Pulmonary fibrosis (PF) is a devastating disease. Although the role of sundry cellular and immune modulator factors has been intensely investigated, the pathogenesis of PF remains idiopathic in most cases. Previous investigations have implicated multiple cell types [fibroblasts, myofibroblasts and M2 macrophages activated alternatively by T helper-2 (Th-2) cells] and cytokines [transforming growth factor β (TGF-β) and interleukin 4 (IL-4)]. TGF-β, a regulator of cell proliferation and differentiation, is a key fibrogenic cytokine. It modulates fibroblast phenotype and function, inducing myofibroblast transdifferentiation and promoting matrix preservation1. IL-4, a multi-functional cytokine playing significant roles in immune cellular regulation including chemotaxis, is also fibrogenic, which promotes alternative activation of macrophages into M2 cells (“repair macrophage”) that leads to increased production of TGF-β, thereby leading to myofibroblast differentiation and increased fibrosis2. Both TGF-β and IL-4 increase in bleomycin-induced lung injury3,4. Myofibroblasts, identified by expression of α-smooth muscle actin (α-SMA), are the primary source of type I collagen in fibrotic diseases5. The presence of myofibroblasts in fibrotic sites in lung tissues, both from humans and animals with PF, is well documented6,7. In addition to IL-4 and TGF-β, M2 macrophages are pro-fibrogenic8,9,10. In both bleomycin-induced lung injury and TGF-β over-expressing mouse models, PF can be prevented by phenotypic modulation of macrophages11,12.
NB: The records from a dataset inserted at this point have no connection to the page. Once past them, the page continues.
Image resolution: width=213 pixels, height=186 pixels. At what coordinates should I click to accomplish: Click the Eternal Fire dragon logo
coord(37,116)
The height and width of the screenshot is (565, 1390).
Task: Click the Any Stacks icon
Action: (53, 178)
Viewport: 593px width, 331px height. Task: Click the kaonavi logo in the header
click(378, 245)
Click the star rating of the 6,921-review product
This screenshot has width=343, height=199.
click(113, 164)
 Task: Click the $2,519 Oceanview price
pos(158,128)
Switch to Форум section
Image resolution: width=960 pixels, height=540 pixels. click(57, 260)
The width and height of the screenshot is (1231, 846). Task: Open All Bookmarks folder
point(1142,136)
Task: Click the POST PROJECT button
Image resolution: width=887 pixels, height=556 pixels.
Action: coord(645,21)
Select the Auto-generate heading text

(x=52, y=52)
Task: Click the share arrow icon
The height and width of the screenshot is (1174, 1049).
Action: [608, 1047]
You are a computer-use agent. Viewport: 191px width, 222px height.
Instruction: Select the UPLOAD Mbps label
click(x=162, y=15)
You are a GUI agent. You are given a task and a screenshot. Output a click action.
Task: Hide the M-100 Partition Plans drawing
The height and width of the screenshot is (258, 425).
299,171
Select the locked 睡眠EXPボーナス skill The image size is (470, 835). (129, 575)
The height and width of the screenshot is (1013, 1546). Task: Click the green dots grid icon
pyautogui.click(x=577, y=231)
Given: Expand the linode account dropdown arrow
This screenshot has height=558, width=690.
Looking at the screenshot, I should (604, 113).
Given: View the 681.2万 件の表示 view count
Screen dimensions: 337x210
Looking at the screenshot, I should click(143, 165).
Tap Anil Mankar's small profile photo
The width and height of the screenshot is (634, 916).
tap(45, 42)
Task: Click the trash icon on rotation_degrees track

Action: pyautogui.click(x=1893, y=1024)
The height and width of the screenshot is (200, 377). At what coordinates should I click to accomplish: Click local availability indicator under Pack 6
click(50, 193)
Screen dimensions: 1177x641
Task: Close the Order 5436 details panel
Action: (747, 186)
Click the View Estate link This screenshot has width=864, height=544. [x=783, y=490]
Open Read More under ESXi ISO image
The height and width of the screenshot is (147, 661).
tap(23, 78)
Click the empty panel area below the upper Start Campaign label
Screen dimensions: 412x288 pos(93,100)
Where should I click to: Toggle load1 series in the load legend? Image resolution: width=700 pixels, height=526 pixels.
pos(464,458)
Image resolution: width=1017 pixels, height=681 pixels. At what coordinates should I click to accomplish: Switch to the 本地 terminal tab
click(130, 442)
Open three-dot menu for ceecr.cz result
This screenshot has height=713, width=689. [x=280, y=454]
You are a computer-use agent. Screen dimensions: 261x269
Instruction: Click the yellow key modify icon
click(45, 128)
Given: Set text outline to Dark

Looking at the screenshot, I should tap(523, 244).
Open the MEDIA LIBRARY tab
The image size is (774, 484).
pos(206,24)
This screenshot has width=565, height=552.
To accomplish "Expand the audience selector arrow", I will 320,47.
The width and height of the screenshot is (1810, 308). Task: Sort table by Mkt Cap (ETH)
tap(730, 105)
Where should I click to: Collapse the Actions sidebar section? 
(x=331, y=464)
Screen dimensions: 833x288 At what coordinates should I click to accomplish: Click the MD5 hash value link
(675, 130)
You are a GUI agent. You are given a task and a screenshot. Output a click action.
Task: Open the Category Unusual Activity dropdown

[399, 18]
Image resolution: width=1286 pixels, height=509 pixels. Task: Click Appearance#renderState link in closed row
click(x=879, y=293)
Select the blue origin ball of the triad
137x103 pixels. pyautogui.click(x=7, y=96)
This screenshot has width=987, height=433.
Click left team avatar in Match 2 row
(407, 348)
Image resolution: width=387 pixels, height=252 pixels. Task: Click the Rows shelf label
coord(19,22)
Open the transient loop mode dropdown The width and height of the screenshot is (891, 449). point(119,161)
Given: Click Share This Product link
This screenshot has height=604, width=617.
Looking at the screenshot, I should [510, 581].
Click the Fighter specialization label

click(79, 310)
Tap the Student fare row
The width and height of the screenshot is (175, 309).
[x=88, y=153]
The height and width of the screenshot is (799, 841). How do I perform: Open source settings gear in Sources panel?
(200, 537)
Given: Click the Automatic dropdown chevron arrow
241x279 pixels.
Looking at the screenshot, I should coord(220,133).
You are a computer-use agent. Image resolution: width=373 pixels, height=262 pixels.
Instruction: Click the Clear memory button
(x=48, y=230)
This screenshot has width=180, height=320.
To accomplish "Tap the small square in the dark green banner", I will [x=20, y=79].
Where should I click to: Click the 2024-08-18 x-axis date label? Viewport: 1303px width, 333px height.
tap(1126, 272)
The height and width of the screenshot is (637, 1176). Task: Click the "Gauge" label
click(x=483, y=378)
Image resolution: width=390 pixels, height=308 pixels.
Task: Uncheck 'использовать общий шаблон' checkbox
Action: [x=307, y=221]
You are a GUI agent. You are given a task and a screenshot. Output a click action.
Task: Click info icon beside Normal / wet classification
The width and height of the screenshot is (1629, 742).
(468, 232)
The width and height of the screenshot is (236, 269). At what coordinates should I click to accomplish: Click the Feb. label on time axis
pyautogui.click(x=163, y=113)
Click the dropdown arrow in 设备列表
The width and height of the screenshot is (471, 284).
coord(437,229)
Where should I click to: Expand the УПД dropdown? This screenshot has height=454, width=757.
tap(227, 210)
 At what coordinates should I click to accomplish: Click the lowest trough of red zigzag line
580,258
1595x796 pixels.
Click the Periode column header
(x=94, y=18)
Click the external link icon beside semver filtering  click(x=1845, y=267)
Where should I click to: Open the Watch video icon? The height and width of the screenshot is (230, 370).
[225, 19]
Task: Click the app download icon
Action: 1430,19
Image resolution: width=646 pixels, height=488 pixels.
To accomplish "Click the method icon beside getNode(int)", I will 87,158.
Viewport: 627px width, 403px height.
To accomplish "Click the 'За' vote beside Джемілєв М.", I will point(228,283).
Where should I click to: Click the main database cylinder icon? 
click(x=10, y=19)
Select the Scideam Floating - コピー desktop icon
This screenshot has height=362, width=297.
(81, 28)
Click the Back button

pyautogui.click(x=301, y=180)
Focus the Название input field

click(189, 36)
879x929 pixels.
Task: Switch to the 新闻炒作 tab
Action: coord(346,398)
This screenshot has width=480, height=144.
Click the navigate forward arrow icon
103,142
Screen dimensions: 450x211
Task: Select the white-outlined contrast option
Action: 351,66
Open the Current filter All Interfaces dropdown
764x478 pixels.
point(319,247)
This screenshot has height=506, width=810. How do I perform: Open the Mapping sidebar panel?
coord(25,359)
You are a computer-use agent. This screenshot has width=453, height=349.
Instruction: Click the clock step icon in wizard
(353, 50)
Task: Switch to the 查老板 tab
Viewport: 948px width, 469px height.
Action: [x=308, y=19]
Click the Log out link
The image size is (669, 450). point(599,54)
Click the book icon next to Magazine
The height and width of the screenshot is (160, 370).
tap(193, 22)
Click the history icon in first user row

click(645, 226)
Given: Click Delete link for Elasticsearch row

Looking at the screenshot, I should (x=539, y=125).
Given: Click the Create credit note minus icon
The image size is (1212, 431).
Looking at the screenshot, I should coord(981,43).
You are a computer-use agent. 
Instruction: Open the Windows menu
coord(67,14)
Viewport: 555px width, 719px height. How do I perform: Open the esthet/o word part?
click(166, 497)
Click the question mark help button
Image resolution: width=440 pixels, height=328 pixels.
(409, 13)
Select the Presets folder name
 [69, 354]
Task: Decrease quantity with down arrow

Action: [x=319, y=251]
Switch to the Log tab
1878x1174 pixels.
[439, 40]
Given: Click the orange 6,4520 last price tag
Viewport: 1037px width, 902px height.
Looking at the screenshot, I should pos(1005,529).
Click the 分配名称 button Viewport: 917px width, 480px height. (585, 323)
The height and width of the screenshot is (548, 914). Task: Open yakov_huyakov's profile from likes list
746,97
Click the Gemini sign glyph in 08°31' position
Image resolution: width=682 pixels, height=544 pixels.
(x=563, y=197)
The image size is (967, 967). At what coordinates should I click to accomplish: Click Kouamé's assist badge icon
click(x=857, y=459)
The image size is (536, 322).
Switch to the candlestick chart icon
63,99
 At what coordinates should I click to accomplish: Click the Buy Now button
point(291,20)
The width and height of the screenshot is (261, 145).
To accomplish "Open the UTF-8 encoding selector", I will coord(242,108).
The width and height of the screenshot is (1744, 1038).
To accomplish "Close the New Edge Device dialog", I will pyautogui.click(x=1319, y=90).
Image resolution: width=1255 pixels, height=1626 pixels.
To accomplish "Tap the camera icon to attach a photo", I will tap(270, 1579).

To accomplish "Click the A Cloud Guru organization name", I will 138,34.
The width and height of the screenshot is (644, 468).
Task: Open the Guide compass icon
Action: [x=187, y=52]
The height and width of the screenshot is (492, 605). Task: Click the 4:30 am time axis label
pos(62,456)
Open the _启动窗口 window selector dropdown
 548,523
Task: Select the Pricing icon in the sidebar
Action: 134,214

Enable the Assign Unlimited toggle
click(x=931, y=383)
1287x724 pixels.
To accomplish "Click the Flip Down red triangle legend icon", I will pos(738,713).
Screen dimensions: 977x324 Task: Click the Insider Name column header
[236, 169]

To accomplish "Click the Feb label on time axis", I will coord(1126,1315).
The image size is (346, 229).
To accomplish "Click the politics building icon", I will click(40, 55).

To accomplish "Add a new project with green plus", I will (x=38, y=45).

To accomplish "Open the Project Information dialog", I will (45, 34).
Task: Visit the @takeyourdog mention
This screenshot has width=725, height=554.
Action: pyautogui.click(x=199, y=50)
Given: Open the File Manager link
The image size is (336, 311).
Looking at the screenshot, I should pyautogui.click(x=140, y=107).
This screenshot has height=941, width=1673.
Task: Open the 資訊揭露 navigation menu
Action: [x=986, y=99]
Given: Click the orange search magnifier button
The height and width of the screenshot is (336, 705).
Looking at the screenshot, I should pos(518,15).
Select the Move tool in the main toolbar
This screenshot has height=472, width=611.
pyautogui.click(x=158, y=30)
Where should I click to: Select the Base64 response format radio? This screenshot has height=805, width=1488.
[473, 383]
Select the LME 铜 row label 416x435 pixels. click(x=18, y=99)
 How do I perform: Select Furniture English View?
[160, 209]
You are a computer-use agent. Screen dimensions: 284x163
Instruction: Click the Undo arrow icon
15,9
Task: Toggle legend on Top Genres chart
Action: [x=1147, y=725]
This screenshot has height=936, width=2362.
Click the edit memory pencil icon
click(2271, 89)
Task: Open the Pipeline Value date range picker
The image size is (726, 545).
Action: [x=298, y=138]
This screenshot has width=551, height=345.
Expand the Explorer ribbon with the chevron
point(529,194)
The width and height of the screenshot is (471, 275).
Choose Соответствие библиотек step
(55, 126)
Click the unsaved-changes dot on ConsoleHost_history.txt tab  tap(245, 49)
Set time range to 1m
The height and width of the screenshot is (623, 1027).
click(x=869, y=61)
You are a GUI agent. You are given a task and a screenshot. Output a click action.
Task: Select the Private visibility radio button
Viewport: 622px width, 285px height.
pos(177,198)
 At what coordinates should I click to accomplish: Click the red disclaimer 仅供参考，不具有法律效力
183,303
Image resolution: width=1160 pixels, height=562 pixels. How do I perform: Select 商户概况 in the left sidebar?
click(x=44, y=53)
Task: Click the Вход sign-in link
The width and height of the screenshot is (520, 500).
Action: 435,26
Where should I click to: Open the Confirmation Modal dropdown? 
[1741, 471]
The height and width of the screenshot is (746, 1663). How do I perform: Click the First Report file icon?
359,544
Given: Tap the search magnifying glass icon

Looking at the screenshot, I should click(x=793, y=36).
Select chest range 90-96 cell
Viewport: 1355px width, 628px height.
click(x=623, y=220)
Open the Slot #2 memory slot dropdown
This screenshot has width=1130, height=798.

Recently, the vagus nerve has been found to play an important role in neuro-immune interaction and is involved in a variety of pulmonary disease processes. However, its relation to PF is not known. Many reports suggest that the vagus nerve may be directly or indirectly involved in fibrogenic processes. For example, stimulation of the vagus nerve in patients significantly increased plasma levels of TGF-β13. Vagotomy eliminated drug-induced activation of TGF-β in the cerebral spinal fluid14. Cholinergic denervation decreased TGF-β1 expression in CCl4-induced liver fibrosis in rats15. Also, neuropeptides may alter T-cell responses, switching a Th-1 response to a pro-fibrogenic Th-2 response. However, we are not aware of any study that directly investigates the role of the vagus nerve in the development of PF. We hypothesize that activation of the vagus nerve enhances PF (Fig. 1). Specifically, if our hypothesis is correct, vagotomy should attenuate PF. To test the hypothesis, we compared bleomycin-induced fibrosis in lungs with or without vagal innervation in the same mouse and found that vagal denervation ameliorated PF. The protective effect of vagotomy was further confirmed by decreased production of cytokines (TGF-β and IL-4) as well as myofibroblast proliferation and M2 macrophage differentiation.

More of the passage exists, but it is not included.